La Ue parla solo per ideologia, non ha alcuna strategia o ambizione geopolitica a parte aumentare la burocrazia e inventarsi sempre nuove ca***te per darsi la zappa sui piedi. Un continente che campa solo per l’economia che si consegna in toto ai cinesi calandosi le braghe e trasferendo know-how e investimenti, per poi completare l’opera massacrando la propria industria rimanente in nome dei deliri green che importano solo ai burocrati venduti e lontani dai bisogni dei cittadini. 80 anni di benessere, sicurezza e lontananza da come gira realmente il mondo hanno partorito una popolazione di inetti, che qualunque criminale sveglio vede come un gregge di pecore che apre le porte al lupo. Un’Europa diversa e’ possibile solo tornando alla cruda realtà, quando la guerra interna o esterna ci toccherà di nuovo forse, non è sicuro, potrebbe cambiare qualcosa.
Basta guardare cosa è successo in Germania con la produzione di energia.
Inseguire le follie green è stato disastroso: prezzi alti, industria ko, con perdita di competitività e sfruttamento insufficiente della capacità produttiva con conseguente crisi sistemica.
Ma se leggi i giornali ed i siti del patronato ti raccontano la favola che la Germania ha raggiunto il 60% della produzione energetica con le rinnovabili. Però non ti dicono che questa energia è intermittente per cui in inverno, dove servirebbe di più e se ne produce meno, la devono comprare da fuori a costi esorbitanti e quindi è carissima e deve intervenire il governo con sussidi per calmierare i prezzi.

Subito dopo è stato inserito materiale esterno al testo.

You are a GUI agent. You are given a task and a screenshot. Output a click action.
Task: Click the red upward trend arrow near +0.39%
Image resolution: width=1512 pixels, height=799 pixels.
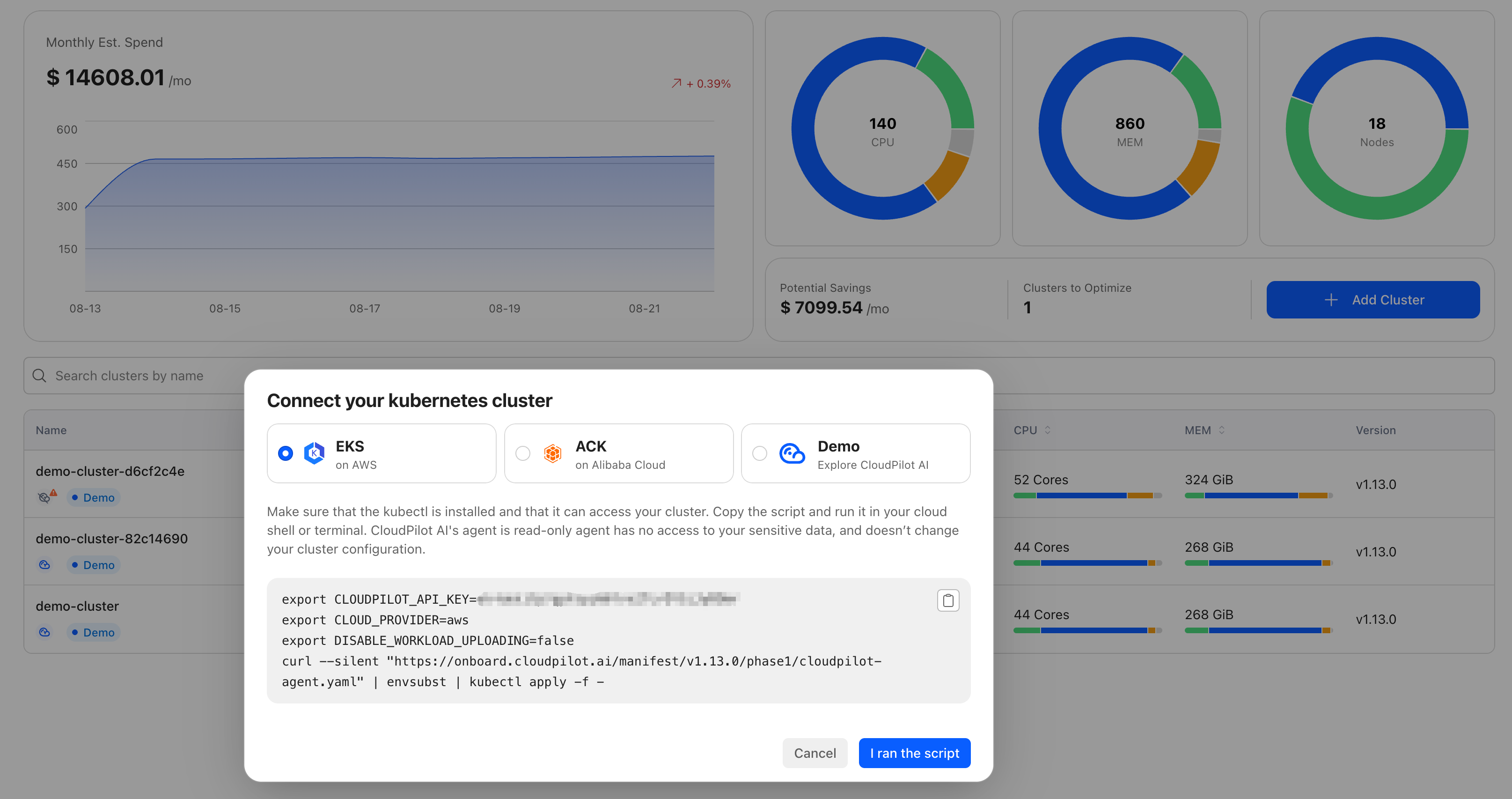(676, 83)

Questi avevano il nucleare ed il carbone e invece si son buttati sul solare e sull’eolico devastando il sistema industriale. Minchioni!
Lo stesso Merz ha ammesso che nell’’inseguire la transizione (ideologica) hanno fatto un’enorme minchiata. Ma da senza palle qual è si è guardato bene dal riaprire le centrali nucleari.
Macché, meglio fallire ma essere green.